The 'other' changes shape

I become more aware of my presence in the world because I notice that another person perceives my presence. In the light of this study it makes sense to call attention to the fact that through this evolution we have also changed shape for each other. 'The other' has acquired more and more identities over time. In general terms it is clear that the variety of divisions of labour, the development of science and technology, urbanization and globalisation have changed how people perceive each other because of professional roles, hierarchies in administration, the invasion of the body by technology, living together in urban environments with large groups of people surrounded by technologies of transportation and the infrastructures of electricity, gas and water and the many mediated presences of other people. In this study I will not pose the 'chicken and egg' question as to what triggered what developments; is it technology, the way money evolved, the impact of the media, the context of power structures or whatever, which made our societies what they are today. This study takes the variety of 'others' as a starting point in their mixed and blurred realities, as they are perceived in contemporary modern city life.

People who we don't know, who are different, can easily be perceived as the enemy. The history of the concept of 'the other' is characterized by the dehumanisation of the other.

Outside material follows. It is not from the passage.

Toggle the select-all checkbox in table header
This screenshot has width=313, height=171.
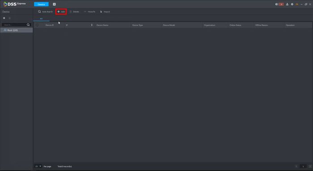(37, 25)
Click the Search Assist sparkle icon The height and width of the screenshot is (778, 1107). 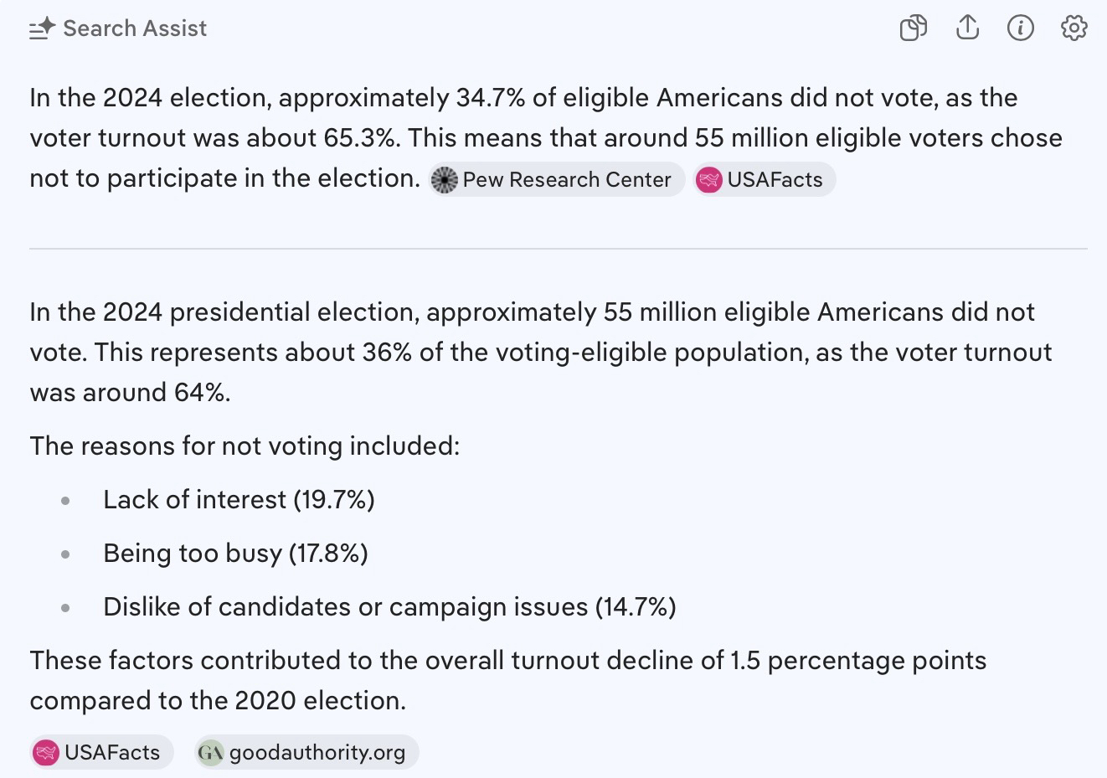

If a person is not part of my group, whatever the identity of that group is, this person is perceived as 'other'. A simple reasoning goes as follows: if you are not with me, if you are other, you must be against me. And since you are against me, I will not grant you the humanity I grant people of my group and myself. And so 'others' easily become enemies. The concept of other and of enemy is different in different cultures. The dehumanisation of the enemy occurs at all times and in many places. That is why the UDHR emphasizes that human rights are to be respected at all times in all places. In this study I want to focus on more trivial interactions between people in their day-to-day lives. Even without the concept of 'the other' as enemy, we dehumanise each other all the time, purely for survival's sake. As Buber pointed out, we 'make an 'It' of each other'. In my own terms I would say that we relate to another person in such a case as 'not-You'. Between the You and the not-You people make many distinctions and create identities in the complex social fabric that determines day-to-day lives. Therefore You and not-You can be understood as a dimension through which we change shape for one another through time.